Due-process removal actually weakens the ability of the teaching force in NC to speak up and advocate a little each year as veteran teachers retire and are replaced by new teachers who do not receive those rights.
One of the first items that the GOP controlled General Assembly attempted to pass in the early part of this decade was the removal of due-process right for all teachers. Commonly called “tenure,” due process rights are erroneously linked to the practice that colleges use to award “tenure” to professors. Actually, they really are not the same.
What due-process means is that a teacher has the right to appeal and defend himself / herself when an administrator seeks to terminate employment. It means that a teacher cannot be fired on the spot for something that is not considered an egregious offense.
Of course, if a teacher does something totally against the law like inappropriate relations with students, violence, etc., then due-process rights do not really apply. But a new principal in a school does not have the right to just clean house because of right-to-work laws. Teachers with due process rights cannot just be dismissed with the swish of a wand.
Thanks to NCAE and some courageous teachers like my friend in my district, the courts decided that it would be a breach of contract for veteran teachers who had already obtained career-status. But that did not cover newer teachers who will not have the chance to gain career status and receive due process rights.

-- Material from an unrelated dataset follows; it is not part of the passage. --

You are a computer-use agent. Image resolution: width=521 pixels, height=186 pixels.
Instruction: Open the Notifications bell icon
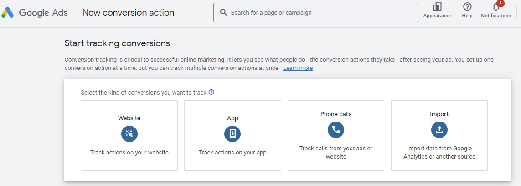[x=496, y=7]
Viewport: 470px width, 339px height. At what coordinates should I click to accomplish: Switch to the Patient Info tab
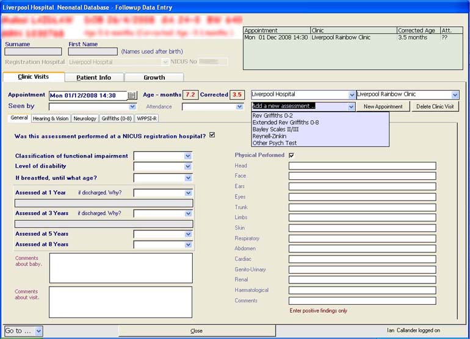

What gets lost in the conversation with the public is that due-process rights are a protective measure for students and schools. Teachers need to know that they can speak up against harsh conditions or bad policies without repercussions. Teachers who are not protected by due-process will not be as willing to speak out because of fear.
Simply put, veteran teachers’ records prove their effectiveness or they would not have gotten continuing licenses. Teachers with due-process rights actually work to advocate for schools and students without fear of sudden reprisal.